I have just started with the Expr definition below:
data ExprF a = Plus a a |
Val Integer deriving (Functor,Show)
data Rec f = In (f (Rec f))
type Expr = Rec ExprF
and I am trying to combine it with a parser which uses anamorphisms:
ana :: Functor f => (a -> f a) -> a -> Rec f
ana psi x = In $ fmap (ana psi) (psi x)
parser = ana psi
where psi :: String -> ExprF String
psi = ???
as far as I could understand, in my example, psi should either parse just an integer, or it should decide that the string is a <expr> + <expr> and then (by recursively calling fmap (ana psi)), it should parse the left-hand side and the right-hand side expressions.
However, (monadic/applicative) parsers don't work like that:
they first attempt parsing the left-hand expression,
the +,
and the right-hand expression
One solution that I see, is to change the type definition for Plus a a to Plus Integer a, such that it reflects the parsing process, however this doesn't seem like the best avenue.

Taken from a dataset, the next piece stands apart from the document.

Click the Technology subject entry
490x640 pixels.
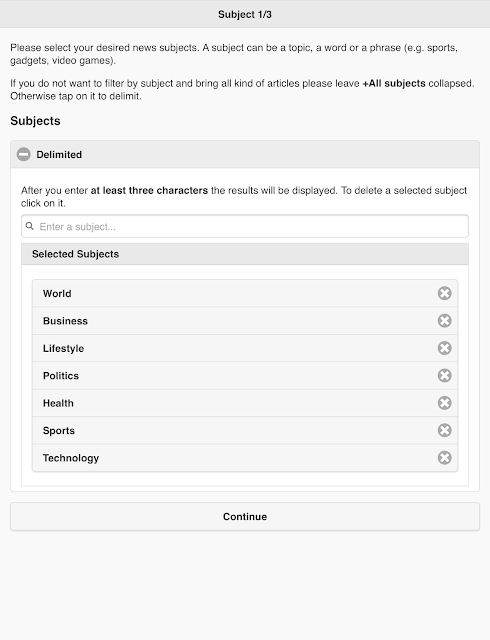pyautogui.click(x=245, y=458)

Any suggestions (or reading directions) would be welcome!
If you need a monadic parser, you need a monad in your unfold:
anaM :: (Traversable f, Monad m) => (a -> m (f a)) -> a -> m (Rec f)
anaM psiM x = In <$> (psiM x >>= traverse (anaM psiM))
Then you can write something that parses just one level of an ExprF like this:
parseNum :: Parser Integer
parseNum = -- ...
char :: Char -> Parser Char
char c = -- ...
parseExprF :: Maybe Integer -> Parser (ExprF (Maybe Integer))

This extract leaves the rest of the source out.